Write what comes next in the text passage on orthodontic diagnosis, starting right after its last sentence.

─── Text passage ───

One day in class the instructor discussed the various motivations for artistic expression. He said artists draw, paint, or sculpt from what they know, what they feel, and what they see. He felt the secret to being a good artist was not to let what we know and feel interfere with what we actually see.

That isn't bad advice for the orthodontic diagnostician. If we can keep what we think we know and feel from interfering with objective findings, we will probably arrive at much more individualized and accurate diagnoses.

Most dentists enter orthodontic training as empty vessels, because undergraduate orthodontic classes teach little more than the Angle classification of malocclusions. So we are particularly impressionable and vulnerable to authoritarian influences early in our careers. This is when we learn much of what we may regard as sacrosanct from then on.

In my own training, I was taught to diagnose and plan treatment via the Tweed Triangle and the Steiner Analysis. These were systematic approaches available in the '50s and '60s. And they were enormously helpful in rescuing orthodontists from making ad hoc diagnoses.

─── Study material ───

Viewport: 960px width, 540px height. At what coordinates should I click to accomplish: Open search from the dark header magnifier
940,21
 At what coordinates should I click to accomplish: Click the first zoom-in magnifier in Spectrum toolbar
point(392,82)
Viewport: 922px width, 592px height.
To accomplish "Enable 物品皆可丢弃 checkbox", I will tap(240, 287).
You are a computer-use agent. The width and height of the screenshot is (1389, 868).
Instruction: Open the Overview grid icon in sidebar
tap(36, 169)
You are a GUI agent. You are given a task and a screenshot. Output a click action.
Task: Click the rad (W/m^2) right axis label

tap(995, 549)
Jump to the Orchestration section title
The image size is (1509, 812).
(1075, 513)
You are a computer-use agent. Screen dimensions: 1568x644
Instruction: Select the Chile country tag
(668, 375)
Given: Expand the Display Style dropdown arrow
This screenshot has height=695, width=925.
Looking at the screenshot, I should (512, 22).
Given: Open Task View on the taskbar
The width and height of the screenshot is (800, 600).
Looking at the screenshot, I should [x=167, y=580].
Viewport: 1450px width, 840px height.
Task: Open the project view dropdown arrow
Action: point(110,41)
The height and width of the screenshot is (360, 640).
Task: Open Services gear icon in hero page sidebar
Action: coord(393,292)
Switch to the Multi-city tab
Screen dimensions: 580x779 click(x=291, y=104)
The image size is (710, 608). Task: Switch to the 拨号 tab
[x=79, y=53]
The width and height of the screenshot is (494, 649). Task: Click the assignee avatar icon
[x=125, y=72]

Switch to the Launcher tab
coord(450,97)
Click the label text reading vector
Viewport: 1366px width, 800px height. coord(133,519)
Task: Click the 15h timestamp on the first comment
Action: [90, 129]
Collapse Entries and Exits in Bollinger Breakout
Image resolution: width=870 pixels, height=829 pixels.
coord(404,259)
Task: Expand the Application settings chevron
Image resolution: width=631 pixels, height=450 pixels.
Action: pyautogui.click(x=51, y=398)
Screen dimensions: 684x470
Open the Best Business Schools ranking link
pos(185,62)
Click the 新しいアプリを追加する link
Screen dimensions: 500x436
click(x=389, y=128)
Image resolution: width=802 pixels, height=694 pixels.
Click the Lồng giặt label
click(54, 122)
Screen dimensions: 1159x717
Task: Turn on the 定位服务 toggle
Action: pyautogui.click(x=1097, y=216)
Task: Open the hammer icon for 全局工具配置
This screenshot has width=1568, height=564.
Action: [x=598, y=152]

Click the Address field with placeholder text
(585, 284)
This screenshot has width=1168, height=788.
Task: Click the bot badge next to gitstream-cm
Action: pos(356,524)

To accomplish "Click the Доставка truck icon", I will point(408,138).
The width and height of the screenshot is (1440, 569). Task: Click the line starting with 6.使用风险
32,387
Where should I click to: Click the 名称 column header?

───

• Output for this exercise:
I once heard a prominent lecturer, who graduated from a top U.S. orthodontic school in the mid-'50s, say that no one in his prestigious orthodontic department knew how to diagnose or plan treatment. They would simply put on some bands, brackets, and wires, and sometimes the teeth would straighten and sometimes they wouldn't. He added that the great appeal of Tweed and the reason Tweed produced such staunch disciples was that he had developed a predictable system of diagnosis and treatment planning when none had existed before.

Before Tweed and Steiner, many diagnoses were done on the basis of how the orthodontist felt about a particular malocclusion. This can be described as an intuitive method--and although some people are highly intuitive, it is a poor way to diagnose orthodontic patients. Besides, how do you teach an intuitive technique to others? You really can't, and that is why there was so much unpredictability in orthodontics at that time.

We now know that Tweed's and Steiner's regimens were too narrowly defined, because they were based entirely on skeletal tissue and there was little allowance for the many normal occlusions and faces that existed outside their strict limits. This is not to disparage the contributions of those orthodontic giants. All subsequent systems of diagnosis and treatment will owe them an enormous debt because they showed us the advantages of systems over no systems. But it is time now to move on to more sophisticated approaches that fully integrate growth potentials, racial differences, soft tissues, personality profiles, and even patients' desires.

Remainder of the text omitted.